Data supplied:
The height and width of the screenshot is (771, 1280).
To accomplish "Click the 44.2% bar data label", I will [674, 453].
==
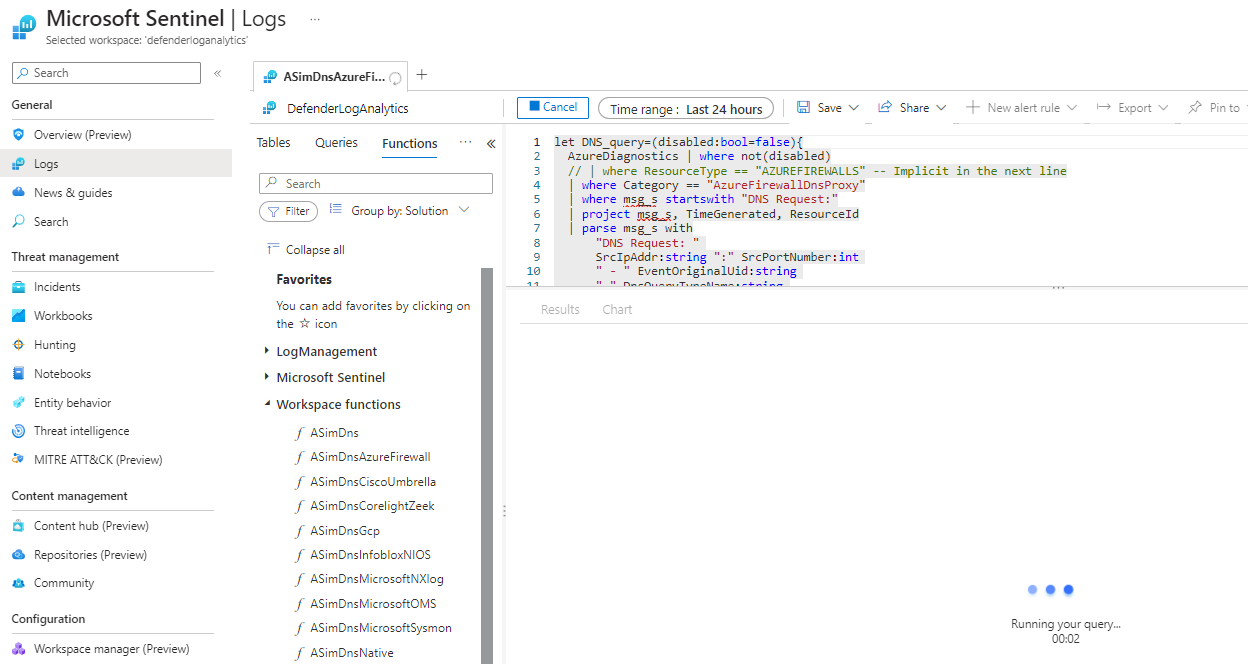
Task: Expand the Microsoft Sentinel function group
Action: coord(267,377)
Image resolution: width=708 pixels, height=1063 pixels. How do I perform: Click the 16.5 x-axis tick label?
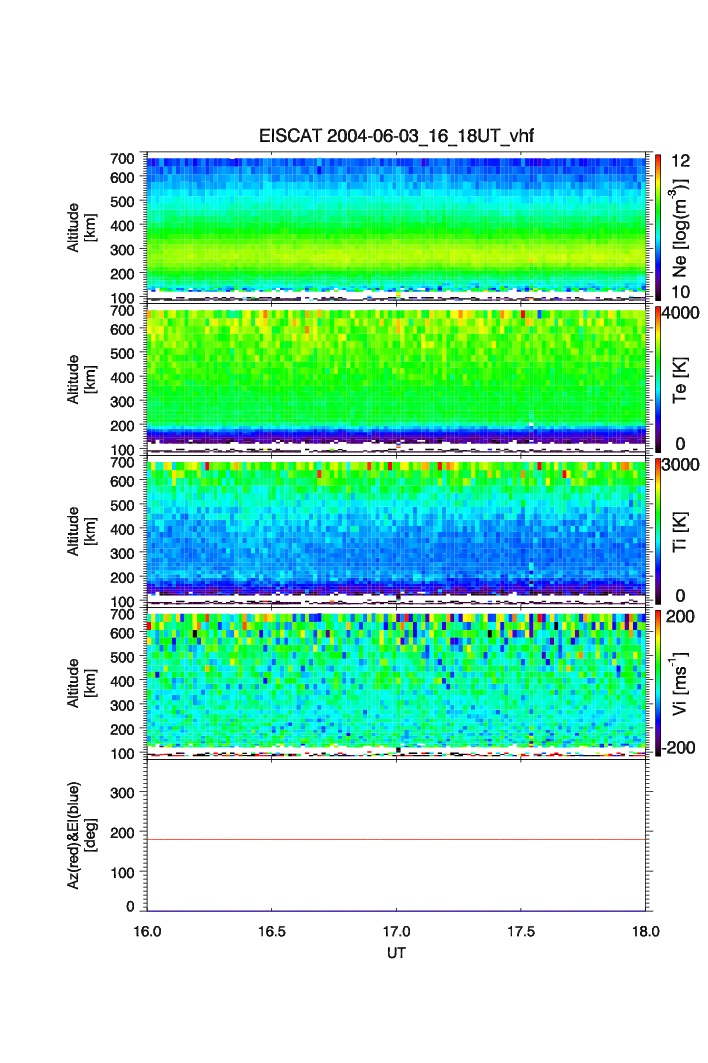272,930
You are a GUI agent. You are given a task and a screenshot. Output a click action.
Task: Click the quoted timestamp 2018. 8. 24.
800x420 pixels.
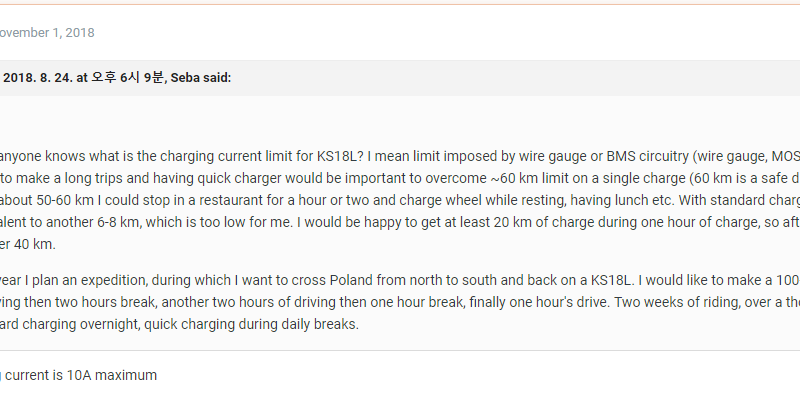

Aim of the exercise: Copy out every line of the listing that contains the string "screenshot".

Completed task:
The height and width of the screenshot is (771, 1280).
You are a GUI agent. You are given a task and a screenshot. Output a click action.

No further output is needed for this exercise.